My practice is that of an emotive archivist—I preserve fading personal history through the intentionally meditative labor or weaving, researching, designing, and writing. I interrogate memory, portrait, archive, and heirloom to reach intimate selfhood.
My recent work explores the question: what does it mean to know another? I finally attempt to get to know my grandmother as her Alzheimer’s disease progresses. I assume the roles of historian and anthropologist as I document our family’s history. I confront the disease’s genetic power and the high probability of its dormant presence in my father and in myself. Through collecting public records, saved correspondence, personal photographs, and oral history, I create the first archive for our family. These items direct the composition and form of my resulting body of work.

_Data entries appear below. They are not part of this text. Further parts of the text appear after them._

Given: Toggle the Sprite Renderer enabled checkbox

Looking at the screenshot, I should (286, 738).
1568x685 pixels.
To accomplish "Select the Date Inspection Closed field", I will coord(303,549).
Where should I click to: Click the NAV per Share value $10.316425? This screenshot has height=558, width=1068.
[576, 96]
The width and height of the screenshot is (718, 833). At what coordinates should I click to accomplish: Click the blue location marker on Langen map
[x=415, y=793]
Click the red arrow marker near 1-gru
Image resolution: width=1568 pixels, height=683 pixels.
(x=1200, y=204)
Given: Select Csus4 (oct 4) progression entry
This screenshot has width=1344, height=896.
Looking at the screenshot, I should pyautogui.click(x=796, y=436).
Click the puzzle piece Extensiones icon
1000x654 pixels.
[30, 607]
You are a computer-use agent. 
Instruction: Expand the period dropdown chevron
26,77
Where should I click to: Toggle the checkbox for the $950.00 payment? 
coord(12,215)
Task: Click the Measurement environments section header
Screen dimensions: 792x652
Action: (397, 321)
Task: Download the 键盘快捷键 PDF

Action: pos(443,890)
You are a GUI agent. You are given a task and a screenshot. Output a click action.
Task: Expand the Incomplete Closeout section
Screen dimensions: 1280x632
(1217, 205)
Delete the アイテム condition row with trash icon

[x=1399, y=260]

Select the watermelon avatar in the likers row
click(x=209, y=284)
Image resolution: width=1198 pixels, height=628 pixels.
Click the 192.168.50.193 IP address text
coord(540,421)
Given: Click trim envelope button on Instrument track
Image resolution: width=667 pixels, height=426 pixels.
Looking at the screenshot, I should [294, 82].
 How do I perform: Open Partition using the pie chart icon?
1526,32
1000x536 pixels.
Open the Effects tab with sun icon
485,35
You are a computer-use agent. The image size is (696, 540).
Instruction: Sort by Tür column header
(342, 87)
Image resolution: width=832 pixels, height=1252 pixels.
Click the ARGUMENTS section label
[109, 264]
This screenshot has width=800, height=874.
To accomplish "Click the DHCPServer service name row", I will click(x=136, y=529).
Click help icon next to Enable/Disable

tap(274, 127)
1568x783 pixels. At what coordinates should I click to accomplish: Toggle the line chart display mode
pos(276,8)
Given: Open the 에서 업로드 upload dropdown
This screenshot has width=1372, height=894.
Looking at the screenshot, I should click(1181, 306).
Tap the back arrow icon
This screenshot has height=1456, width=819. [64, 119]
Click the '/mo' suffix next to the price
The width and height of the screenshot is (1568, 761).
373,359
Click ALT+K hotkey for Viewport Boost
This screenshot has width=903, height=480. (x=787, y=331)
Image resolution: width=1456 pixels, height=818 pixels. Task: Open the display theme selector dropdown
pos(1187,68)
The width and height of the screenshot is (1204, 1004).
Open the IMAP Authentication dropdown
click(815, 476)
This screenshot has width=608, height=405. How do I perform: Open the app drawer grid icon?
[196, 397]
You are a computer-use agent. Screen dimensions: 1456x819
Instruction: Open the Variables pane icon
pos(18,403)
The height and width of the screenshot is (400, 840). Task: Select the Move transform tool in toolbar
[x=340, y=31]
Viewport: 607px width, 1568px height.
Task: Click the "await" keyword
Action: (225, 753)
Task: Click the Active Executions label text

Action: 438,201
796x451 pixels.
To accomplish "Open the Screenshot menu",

I have turned to weaving as both an archival tool and as remembrance embodied. Threads hold a physical history, illustrating a former life in their form. I leave the edges of my weavings unhemmed, allowing the yarns to slowly unravel over time and highlight kinks from their previously woven position. As a material, cloth is one of many categories of heirloom. I weave these pieces with the intention of generational sharing, as the first heirlooms in our family, as well as a physical, time-based documentation of my grandmother’s life and our budding relationship.
In the presence of nearly guaranteed memory loss, my work asks, how does an archive function when its users no longer identify with it? Is it possible to get to know a person who is no longer accessible? And, finally, what do we remember when we remember us?